EXERCISE BRIEF:
Copy the lines of the material below word for word, starting at the line containing "You are a computer-use agent. The" and ending at the line containing "Action: tap(2125, 712)", including both of those lines.

====================

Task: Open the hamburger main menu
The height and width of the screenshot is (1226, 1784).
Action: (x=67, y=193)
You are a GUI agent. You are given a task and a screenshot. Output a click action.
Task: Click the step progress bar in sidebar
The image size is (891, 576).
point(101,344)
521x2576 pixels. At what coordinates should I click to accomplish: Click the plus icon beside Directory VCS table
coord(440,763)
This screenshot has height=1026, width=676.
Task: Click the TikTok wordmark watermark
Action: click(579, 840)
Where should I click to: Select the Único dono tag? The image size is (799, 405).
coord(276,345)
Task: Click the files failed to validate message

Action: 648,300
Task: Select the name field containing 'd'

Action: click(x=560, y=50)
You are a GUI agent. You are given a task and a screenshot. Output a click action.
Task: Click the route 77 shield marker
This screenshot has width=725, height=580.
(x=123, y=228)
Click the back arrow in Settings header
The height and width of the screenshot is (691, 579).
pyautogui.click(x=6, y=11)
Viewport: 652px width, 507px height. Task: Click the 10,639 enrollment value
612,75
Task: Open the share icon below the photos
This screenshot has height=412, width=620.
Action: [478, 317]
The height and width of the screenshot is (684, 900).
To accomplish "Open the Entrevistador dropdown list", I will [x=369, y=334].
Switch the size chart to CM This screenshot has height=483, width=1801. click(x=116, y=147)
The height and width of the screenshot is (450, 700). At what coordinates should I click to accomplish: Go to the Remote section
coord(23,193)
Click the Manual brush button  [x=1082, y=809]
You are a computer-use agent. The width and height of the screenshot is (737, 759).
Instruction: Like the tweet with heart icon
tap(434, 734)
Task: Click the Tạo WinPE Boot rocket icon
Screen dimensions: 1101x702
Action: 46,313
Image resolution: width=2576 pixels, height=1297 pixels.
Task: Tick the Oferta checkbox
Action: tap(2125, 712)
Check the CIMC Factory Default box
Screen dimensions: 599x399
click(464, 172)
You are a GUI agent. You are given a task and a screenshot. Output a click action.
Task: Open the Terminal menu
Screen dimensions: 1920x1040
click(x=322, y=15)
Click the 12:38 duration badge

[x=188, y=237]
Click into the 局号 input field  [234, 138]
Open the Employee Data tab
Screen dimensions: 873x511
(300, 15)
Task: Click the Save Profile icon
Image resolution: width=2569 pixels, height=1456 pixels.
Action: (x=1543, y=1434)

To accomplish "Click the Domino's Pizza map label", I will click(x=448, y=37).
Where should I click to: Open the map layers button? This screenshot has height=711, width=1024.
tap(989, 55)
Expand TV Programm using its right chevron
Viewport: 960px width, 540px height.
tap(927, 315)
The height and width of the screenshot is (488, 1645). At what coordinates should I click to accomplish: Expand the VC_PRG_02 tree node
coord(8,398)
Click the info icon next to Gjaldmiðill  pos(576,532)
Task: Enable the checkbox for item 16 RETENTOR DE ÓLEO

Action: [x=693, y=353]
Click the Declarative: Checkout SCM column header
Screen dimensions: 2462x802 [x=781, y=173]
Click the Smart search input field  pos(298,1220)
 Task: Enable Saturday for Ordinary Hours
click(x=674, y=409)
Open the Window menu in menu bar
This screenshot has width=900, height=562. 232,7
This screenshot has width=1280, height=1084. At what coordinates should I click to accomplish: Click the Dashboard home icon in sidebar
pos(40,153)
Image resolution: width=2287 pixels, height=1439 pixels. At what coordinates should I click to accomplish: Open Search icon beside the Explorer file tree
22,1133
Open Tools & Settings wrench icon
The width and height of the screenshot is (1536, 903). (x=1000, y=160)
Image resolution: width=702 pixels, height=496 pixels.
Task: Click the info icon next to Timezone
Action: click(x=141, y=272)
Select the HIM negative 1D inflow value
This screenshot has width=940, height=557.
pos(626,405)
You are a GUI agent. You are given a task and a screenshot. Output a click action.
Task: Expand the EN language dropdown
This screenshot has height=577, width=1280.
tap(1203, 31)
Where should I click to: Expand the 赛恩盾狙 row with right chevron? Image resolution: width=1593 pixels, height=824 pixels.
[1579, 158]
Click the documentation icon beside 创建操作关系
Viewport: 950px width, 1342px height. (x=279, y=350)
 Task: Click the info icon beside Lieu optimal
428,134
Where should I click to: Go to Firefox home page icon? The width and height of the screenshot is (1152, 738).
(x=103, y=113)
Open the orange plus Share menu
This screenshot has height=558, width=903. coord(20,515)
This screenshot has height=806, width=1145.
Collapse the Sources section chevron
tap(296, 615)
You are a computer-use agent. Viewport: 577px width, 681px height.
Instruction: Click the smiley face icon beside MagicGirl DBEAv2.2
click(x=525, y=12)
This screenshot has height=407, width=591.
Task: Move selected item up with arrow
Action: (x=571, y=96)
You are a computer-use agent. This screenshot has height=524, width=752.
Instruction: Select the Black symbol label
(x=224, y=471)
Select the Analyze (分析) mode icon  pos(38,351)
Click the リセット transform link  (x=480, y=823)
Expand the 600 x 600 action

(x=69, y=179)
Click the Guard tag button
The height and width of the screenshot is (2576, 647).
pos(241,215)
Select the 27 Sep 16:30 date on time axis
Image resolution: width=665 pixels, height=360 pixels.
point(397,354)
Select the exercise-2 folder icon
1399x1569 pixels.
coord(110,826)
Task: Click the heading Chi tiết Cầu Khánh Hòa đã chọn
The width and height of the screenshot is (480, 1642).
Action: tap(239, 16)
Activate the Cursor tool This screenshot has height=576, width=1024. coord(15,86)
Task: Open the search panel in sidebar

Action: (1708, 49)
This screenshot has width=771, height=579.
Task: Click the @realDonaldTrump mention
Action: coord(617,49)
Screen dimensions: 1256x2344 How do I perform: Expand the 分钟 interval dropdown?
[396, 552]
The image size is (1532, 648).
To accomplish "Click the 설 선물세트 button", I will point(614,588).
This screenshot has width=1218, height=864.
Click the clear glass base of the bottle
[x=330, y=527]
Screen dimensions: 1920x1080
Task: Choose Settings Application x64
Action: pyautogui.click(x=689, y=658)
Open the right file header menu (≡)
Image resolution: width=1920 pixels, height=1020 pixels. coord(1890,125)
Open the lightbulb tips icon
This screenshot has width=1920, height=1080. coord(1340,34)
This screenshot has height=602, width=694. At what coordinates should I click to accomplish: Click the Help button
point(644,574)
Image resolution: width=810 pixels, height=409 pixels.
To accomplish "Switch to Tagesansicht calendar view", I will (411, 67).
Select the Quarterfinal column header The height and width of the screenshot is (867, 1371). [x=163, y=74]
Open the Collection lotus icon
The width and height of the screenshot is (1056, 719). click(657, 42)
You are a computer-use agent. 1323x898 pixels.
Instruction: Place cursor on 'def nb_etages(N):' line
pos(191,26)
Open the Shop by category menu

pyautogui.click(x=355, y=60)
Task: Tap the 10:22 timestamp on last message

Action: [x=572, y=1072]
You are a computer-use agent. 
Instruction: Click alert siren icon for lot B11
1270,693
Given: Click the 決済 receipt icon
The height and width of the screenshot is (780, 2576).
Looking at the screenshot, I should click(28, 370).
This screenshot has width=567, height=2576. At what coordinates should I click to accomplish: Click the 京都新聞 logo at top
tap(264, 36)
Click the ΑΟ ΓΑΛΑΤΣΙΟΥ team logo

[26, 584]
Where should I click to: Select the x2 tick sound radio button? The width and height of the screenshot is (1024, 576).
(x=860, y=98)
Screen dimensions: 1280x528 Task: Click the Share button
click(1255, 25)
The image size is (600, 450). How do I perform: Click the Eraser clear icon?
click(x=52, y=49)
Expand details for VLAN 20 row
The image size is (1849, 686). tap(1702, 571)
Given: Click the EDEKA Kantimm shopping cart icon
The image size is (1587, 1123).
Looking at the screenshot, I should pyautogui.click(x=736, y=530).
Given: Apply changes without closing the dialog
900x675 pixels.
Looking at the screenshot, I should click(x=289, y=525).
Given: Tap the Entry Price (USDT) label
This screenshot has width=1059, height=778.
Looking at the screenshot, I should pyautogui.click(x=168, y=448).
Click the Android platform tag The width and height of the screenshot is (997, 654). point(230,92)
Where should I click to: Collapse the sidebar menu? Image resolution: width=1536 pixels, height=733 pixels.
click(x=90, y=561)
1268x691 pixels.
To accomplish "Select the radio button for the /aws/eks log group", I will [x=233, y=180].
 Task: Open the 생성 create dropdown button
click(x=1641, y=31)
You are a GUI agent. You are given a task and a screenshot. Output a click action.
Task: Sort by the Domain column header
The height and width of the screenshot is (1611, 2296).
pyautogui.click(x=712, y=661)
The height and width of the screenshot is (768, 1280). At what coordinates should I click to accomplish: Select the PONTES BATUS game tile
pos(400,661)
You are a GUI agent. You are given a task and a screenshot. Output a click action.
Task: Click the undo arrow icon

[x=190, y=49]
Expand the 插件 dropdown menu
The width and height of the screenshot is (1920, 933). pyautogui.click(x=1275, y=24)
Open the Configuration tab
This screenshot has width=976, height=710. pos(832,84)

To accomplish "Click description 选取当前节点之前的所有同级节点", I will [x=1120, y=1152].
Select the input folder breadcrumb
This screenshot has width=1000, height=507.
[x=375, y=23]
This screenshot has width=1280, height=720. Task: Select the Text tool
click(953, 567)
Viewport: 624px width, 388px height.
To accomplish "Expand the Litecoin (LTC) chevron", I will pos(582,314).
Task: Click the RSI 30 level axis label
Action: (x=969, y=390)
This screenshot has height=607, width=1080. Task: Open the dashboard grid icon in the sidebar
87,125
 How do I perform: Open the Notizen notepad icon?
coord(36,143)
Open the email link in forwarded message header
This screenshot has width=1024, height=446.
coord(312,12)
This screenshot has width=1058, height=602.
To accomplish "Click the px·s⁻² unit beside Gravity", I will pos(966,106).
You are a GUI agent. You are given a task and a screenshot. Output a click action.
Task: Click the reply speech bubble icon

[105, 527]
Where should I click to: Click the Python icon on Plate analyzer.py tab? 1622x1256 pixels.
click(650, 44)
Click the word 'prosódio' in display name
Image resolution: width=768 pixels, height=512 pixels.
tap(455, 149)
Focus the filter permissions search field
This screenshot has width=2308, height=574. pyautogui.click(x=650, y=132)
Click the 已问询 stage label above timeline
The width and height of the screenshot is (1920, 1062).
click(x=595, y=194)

====================

THE RESPONSE:
You are a computer-use agent. The width and height of the screenshot is (737, 759).
Instruction: Like the tweet with heart icon
tap(434, 734)
Task: Click the Tạo WinPE Boot rocket icon
Screen dimensions: 1101x702
Action: 46,313
Image resolution: width=2576 pixels, height=1297 pixels.
Task: Tick the Oferta checkbox
Action: tap(2125, 712)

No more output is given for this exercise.